Item position entries
═══

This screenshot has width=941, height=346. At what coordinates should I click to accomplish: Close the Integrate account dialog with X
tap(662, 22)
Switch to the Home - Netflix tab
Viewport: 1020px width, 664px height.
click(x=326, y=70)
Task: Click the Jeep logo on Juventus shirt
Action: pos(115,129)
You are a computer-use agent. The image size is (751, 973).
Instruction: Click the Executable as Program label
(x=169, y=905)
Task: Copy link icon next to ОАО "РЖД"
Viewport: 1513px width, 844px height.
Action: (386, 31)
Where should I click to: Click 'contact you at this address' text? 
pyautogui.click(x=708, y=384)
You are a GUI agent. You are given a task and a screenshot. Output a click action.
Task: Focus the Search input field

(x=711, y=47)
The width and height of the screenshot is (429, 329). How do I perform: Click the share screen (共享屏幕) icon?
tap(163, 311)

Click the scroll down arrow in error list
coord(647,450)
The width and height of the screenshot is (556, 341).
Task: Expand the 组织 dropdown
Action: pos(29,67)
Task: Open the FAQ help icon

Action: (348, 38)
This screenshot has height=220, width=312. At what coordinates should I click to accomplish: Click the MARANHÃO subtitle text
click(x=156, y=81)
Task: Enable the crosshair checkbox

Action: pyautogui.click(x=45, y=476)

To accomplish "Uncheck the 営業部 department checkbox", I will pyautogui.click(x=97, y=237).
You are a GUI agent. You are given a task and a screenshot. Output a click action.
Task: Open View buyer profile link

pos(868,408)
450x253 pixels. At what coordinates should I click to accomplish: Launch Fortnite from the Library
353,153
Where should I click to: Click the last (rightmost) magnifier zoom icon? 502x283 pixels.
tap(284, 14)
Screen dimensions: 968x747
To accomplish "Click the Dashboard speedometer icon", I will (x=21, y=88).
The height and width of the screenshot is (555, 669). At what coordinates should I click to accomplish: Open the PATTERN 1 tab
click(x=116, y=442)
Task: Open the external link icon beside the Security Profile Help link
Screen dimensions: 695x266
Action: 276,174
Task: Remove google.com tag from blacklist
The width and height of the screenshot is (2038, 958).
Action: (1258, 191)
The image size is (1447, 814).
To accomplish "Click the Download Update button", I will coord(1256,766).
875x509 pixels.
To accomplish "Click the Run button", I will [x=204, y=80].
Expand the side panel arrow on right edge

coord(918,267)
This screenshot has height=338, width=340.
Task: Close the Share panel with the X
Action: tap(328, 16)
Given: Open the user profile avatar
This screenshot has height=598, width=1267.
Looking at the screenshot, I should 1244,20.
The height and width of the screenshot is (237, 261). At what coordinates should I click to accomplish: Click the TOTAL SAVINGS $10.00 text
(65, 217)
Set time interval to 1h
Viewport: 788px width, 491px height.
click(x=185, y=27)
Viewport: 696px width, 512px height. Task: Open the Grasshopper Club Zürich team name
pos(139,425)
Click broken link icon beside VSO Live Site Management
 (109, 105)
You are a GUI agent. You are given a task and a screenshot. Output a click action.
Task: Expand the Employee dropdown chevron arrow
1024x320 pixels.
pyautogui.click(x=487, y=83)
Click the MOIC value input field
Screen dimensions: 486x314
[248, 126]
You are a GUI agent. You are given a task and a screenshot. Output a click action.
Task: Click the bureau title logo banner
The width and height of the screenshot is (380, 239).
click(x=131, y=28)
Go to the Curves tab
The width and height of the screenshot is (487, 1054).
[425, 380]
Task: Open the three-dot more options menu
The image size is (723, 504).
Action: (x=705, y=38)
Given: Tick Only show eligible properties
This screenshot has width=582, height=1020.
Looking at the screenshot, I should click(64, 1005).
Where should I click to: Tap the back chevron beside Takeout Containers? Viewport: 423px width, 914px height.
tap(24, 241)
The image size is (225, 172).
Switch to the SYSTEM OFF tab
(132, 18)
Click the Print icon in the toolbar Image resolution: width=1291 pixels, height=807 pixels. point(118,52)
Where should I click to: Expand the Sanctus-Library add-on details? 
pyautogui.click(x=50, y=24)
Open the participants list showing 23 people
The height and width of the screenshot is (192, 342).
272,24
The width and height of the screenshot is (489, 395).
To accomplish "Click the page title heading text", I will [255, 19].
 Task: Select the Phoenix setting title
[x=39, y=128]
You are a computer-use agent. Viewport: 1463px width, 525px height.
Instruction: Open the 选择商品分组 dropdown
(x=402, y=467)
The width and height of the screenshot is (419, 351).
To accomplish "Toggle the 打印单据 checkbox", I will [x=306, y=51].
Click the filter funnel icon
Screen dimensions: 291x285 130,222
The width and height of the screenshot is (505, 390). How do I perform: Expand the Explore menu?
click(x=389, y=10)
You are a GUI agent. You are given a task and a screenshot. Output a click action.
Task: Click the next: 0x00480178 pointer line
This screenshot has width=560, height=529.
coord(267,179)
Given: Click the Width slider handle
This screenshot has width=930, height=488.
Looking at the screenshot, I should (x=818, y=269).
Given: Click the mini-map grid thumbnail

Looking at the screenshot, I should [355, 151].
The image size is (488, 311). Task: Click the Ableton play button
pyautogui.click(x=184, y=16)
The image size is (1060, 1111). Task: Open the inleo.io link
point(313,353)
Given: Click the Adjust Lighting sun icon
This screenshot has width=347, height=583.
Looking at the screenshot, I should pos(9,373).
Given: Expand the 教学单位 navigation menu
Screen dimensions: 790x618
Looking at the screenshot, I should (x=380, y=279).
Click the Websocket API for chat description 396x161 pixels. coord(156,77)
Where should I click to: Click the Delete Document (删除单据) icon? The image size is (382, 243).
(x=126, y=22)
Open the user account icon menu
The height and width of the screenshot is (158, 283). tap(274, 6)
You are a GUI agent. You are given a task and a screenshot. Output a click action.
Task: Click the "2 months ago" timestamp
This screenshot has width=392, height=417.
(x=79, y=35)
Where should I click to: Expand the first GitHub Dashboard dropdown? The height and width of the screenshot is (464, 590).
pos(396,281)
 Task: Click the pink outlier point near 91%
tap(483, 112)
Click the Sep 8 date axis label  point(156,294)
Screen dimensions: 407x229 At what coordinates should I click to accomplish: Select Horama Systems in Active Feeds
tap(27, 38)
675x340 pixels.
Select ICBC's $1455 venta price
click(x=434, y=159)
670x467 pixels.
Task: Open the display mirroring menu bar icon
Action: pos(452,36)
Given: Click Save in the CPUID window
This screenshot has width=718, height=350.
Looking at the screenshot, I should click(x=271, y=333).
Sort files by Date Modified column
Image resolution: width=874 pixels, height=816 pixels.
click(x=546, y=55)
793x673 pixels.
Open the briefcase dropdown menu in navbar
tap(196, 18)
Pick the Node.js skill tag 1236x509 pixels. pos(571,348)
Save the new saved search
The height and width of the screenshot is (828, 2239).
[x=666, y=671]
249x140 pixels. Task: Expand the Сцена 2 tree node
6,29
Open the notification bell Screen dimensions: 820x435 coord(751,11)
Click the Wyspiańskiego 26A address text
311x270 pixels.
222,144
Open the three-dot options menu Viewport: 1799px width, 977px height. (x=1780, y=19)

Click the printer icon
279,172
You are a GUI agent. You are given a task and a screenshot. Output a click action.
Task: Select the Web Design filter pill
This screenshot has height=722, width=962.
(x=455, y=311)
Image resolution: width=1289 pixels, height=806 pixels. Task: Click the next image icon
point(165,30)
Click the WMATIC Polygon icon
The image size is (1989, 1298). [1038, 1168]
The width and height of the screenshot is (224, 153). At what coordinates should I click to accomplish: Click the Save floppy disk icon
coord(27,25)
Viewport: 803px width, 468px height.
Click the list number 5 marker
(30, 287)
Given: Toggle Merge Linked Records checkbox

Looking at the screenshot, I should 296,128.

═══

# Exercise
Convert the lines of the listing above into a numbered list, omitting any blank lines.

# Result of the task
1. This screenshot has width=941, height=346. At what coordinates should I click to accomplish: Close the Integrate account dialog with X
2. tap(662, 22)
3. Switch to the Home - Netflix tab
4. Viewport: 1020px width, 664px height.
5. click(x=326, y=70)
6. Task: Click the Jeep logo on Juventus shirt
7. Action: pos(115,129)
8. You are a computer-use agent. The image size is (751, 973).
9. Instruction: Click the Executable as Program label
10. (x=169, y=905)
11. Task: Copy link icon next to ОАО "РЖД"
12. Viewport: 1513px width, 844px height.
13. Action: (386, 31)
14. Where should I click to: Click 'contact you at this address' text? 
15. pyautogui.click(x=708, y=384)
16. You are a GUI agent. You are given a task and a screenshot. Output a click action.
17. Task: Focus the Search input field
18. (x=711, y=47)
19. The width and height of the screenshot is (429, 329). How do I perform: Click the share screen (共享屏幕) icon?
20. tap(163, 311)
21. Click the scroll down arrow in error list
22. coord(647,450)
23. The width and height of the screenshot is (556, 341).
24. Task: Expand the 组织 dropdown
25. Action: pos(29,67)
26. Task: Open the FAQ help icon
27. Action: (348, 38)
28. This screenshot has height=220, width=312. At what coordinates should I click to accomplish: Click the MARANHÃO subtitle text
29. click(x=156, y=81)
30. Task: Enable the crosshair checkbox
31. Action: pyautogui.click(x=45, y=476)
32. To accomplish "Uncheck the 営業部 department checkbox", I will pyautogui.click(x=97, y=237).
33. You are a GUI agent. You are given a task and a screenshot. Output a click action.
34. Task: Open View buyer profile link
35. pos(868,408)
36. 450x253 pixels. At what coordinates should I click to accomplish: Launch Fortnite from the Library
37. 353,153
38. Where should I click to: Click the last (rightmost) magnifier zoom icon? 502x283 pixels.
39. tap(284, 14)
40. Screen dimensions: 968x747
41. To accomplish "Click the Dashboard speedometer icon", I will (x=21, y=88).
42. The height and width of the screenshot is (555, 669). At what coordinates should I click to accomplish: Open the PATTERN 1 tab
43. click(x=116, y=442)
44. Task: Open the external link icon beside the Security Profile Help link
45. Screen dimensions: 695x266
46. Action: 276,174
47. Task: Remove google.com tag from blacklist
48. The width and height of the screenshot is (2038, 958).
49. Action: (1258, 191)
50. The image size is (1447, 814).
51. To accomplish "Click the Download Update button", I will coord(1256,766).
52. 875x509 pixels.
53. To accomplish "Click the Run button", I will [x=204, y=80].
54. Expand the side panel arrow on right edge
55. coord(918,267)
56. This screenshot has height=338, width=340.
57. Task: Close the Share panel with the X
58. Action: tap(328, 16)
59. Given: Open the user profile avatar
60. This screenshot has height=598, width=1267.
61. Looking at the screenshot, I should 1244,20.
62. The height and width of the screenshot is (237, 261). At what coordinates should I click to accomplish: Click the TOTAL SAVINGS $10.00 text
63. (65, 217)
64. Set time interval to 1h
65. Viewport: 788px width, 491px height.
66. click(x=185, y=27)
67. Viewport: 696px width, 512px height. Task: Open the Grasshopper Club Zürich team name
68. pos(139,425)
69. Click broken link icon beside VSO Live Site Management
70.  (109, 105)
71. You are a GUI agent. You are given a task and a screenshot. Output a click action.
72. Task: Expand the Employee dropdown chevron arrow
73. 1024x320 pixels.
74. pyautogui.click(x=487, y=83)
75. Click the MOIC value input field
76. Screen dimensions: 486x314
77. [248, 126]
78. You are a GUI agent. You are given a task and a screenshot. Output a click action.
79. Task: Click the bureau title logo banner
80. The width and height of the screenshot is (380, 239).
81. click(x=131, y=28)
82. Go to the Curves tab
83. The width and height of the screenshot is (487, 1054).
84. [425, 380]
85. Task: Open the three-dot more options menu
86. The image size is (723, 504).
87. Action: (x=705, y=38)
88. Given: Tick Only show eligible properties
89. This screenshot has width=582, height=1020.
90. Looking at the screenshot, I should click(64, 1005).
91. Where should I click to: Tap the back chevron beside Takeout Containers? Viewport: 423px width, 914px height.
92. tap(24, 241)
93. The image size is (225, 172).
94. Switch to the SYSTEM OFF tab
95. (132, 18)
96. Click the Print icon in the toolbar Image resolution: width=1291 pixels, height=807 pixels. point(118,52)
97. Where should I click to: Expand the Sanctus-Library add-on details? 
98. pyautogui.click(x=50, y=24)
99. Open the participants list showing 23 people
100. The height and width of the screenshot is (192, 342).
101. 272,24
102. The width and height of the screenshot is (489, 395).
103. To accomplish "Click the page title heading text", I will [255, 19].
104.  Task: Select the Phoenix setting title
105. [x=39, y=128]
106. You are a computer-use agent. Viewport: 1463px width, 525px height.
107. Instruction: Open the 选择商品分组 dropdown
108. (x=402, y=467)
109. The width and height of the screenshot is (419, 351).
110. To accomplish "Toggle the 打印单据 checkbox", I will [x=306, y=51].
111. Click the filter funnel icon
112. Screen dimensions: 291x285 130,222
113. The width and height of the screenshot is (505, 390). How do I perform: Expand the Explore menu?
114. click(x=389, y=10)
115. You are a GUI agent. You are given a task and a screenshot. Output a click action.
116. Task: Click the next: 0x00480178 pointer line
117. This screenshot has width=560, height=529.
118. coord(267,179)
119. Given: Click the Width slider handle
120. This screenshot has width=930, height=488.
121. Looking at the screenshot, I should (x=818, y=269).
122. Given: Click the mini-map grid thumbnail
123. Looking at the screenshot, I should [355, 151].
124. The image size is (488, 311). Task: Click the Ableton play button
125. pyautogui.click(x=184, y=16)
126. The image size is (1060, 1111). Task: Open the inleo.io link
127. point(313,353)
128. Given: Click the Adjust Lighting sun icon
129. This screenshot has width=347, height=583.
130. Looking at the screenshot, I should pos(9,373).
131. Given: Expand the 教学单位 navigation menu
132. Screen dimensions: 790x618
133. Looking at the screenshot, I should (x=380, y=279).
134. Click the Websocket API for chat description 396x161 pixels. coord(156,77)
135. Where should I click to: Click the Delete Document (删除单据) icon? The image size is (382, 243).
136. (x=126, y=22)
137. Open the user account icon menu
138. The height and width of the screenshot is (158, 283). tap(274, 6)
139. You are a GUI agent. You are given a task and a screenshot. Output a click action.
140. Task: Click the "2 months ago" timestamp
141. This screenshot has width=392, height=417.
142. (x=79, y=35)
143. Where should I click to: Expand the first GitHub Dashboard dropdown? The height and width of the screenshot is (464, 590).
144. pos(396,281)
145.  Task: Click the pink outlier point near 91%
146. tap(483, 112)
147. Click the Sep 8 date axis label  point(156,294)
148. Screen dimensions: 407x229 At what coordinates should I click to accomplish: Select Horama Systems in Active Feeds
149. tap(27, 38)
150. 675x340 pixels.
151. Select ICBC's $1455 venta price
152. click(x=434, y=159)
153. 670x467 pixels.
154. Task: Open the display mirroring menu bar icon
155. Action: pos(452,36)
156. Given: Click Save in the CPUID window
157. This screenshot has width=718, height=350.
158. Looking at the screenshot, I should click(x=271, y=333).
159. Sort files by Date Modified column
160. Image resolution: width=874 pixels, height=816 pixels.
161. click(x=546, y=55)
162. 793x673 pixels.
163. Open the briefcase dropdown menu in navbar
164. tap(196, 18)
165. Pick the Node.js skill tag 1236x509 pixels. pos(571,348)
166. Save the new saved search
167. The height and width of the screenshot is (828, 2239).
168. [x=666, y=671]
169. 249x140 pixels. Task: Expand the Сцена 2 tree node
170. 6,29
171. Open the notification bell Screen dimensions: 820x435 coord(751,11)
172. Click the Wyspiańskiego 26A address text
173. 311x270 pixels.
174. 222,144
175. Open the three-dot options menu Viewport: 1799px width, 977px height. (x=1780, y=19)
176. Click the printer icon
177. 279,172
178. You are a GUI agent. You are given a task and a screenshot. Output a click action.
179. Task: Select the Web Design filter pill
180. This screenshot has height=722, width=962.
181. (x=455, y=311)
182. Image resolution: width=1289 pixels, height=806 pixels. Task: Click the next image icon
183. point(165,30)
184. Click the WMATIC Polygon icon
185. The image size is (1989, 1298). [1038, 1168]
186. The width and height of the screenshot is (224, 153). At what coordinates should I click to accomplish: Click the Save floppy disk icon
187. coord(27,25)
188. Viewport: 803px width, 468px height.
189. Click the list number 5 marker
190. (30, 287)
191. Given: Toggle Merge Linked Records checkbox
192. Looking at the screenshot, I should 296,128.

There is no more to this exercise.